Antibiotic-Induced Dysbiosis of the Gut Microbiota Shifts Host Tryptophan Metabolism and Increases the Susceptibility of Mice to Pulmonary Infection With Pseudomonas aeruginosa

Abstract

Pseudomonas aeruginosa is an opportunistic bacterium that mainly infects those who have previously been treated with antibiotics. We hypothesised that antibiotic treatment disrupts tryptophan metabolism, leading to increased susceptibility to P. aeruginosa infection. Our results showed that mice receiving antibiotics exhibited intestinal dysbiosis with alterations in host tryptophan metabolism, a higher mortality rate and a higher bacterial load compared to eubiotic mice. In the lungs of the dysbiotic mice, there was an increase in IDO1 (Indoleamine 2,3-dioxygenase 1) activity and an accumulation of kynurenine after infection, and IDO1^−/− mice were resistant to infection after induction of dysbiosis.

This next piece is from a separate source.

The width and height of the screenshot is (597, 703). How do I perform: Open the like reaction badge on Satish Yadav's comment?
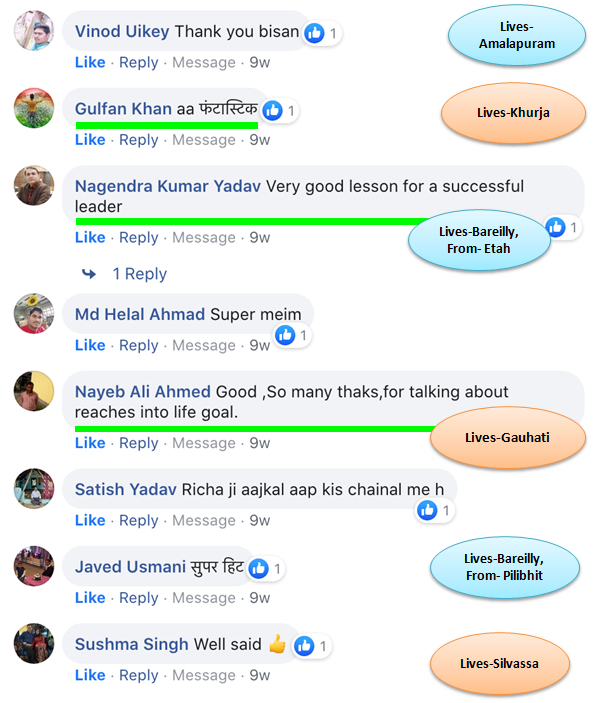click(x=427, y=510)
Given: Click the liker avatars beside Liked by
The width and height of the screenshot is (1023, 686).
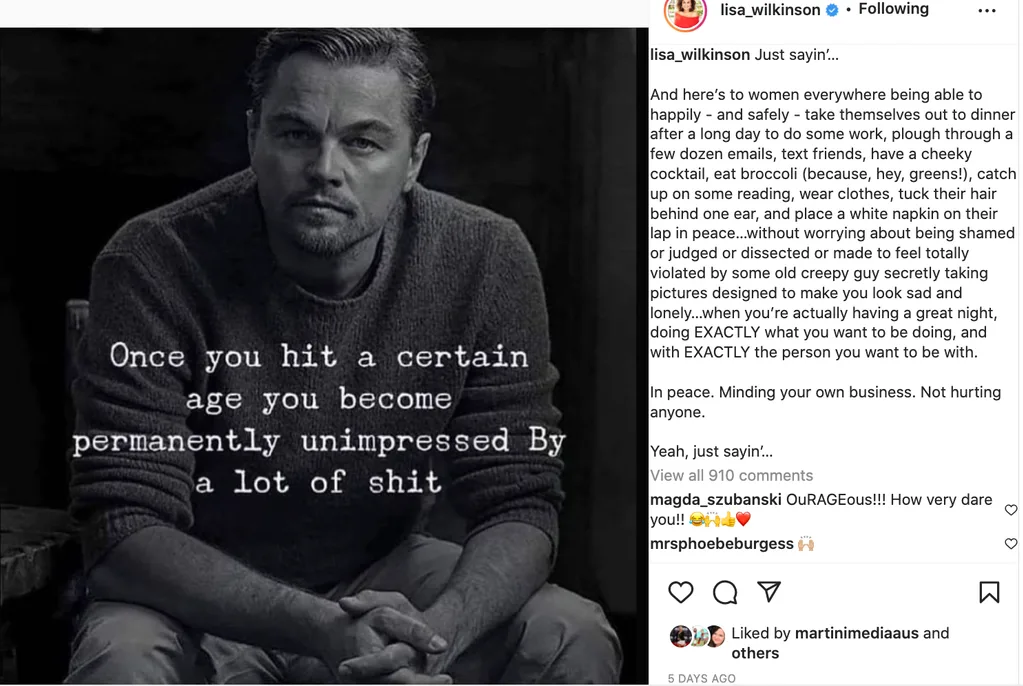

Importantly, dysbiosis led to increased expression and activation of AHR (Aryl Hydrocarbon Receptor) in an IDO1-dependent manner. Blocking AHR activation in dysbiotic mice resulted in a lower bacterial load. Our data showed that increased AHR activation by kynurenine was associated with decreased phagocytosis of P. aeruginosa by macrophages and neutrophils. In conclusion, our results indicate that dysbiosis resulting from prolonged antimicrobial treatment alters tryptophan metabolism, leading to activation of the IDO1–AHR axis and increasing susceptibility to P. aeruginosa infection. Furthermore, these data suggest that IDO1 or AHR are potential host targets for the prevention of opportunistic infections in patients undergoing antimicrobial therapy.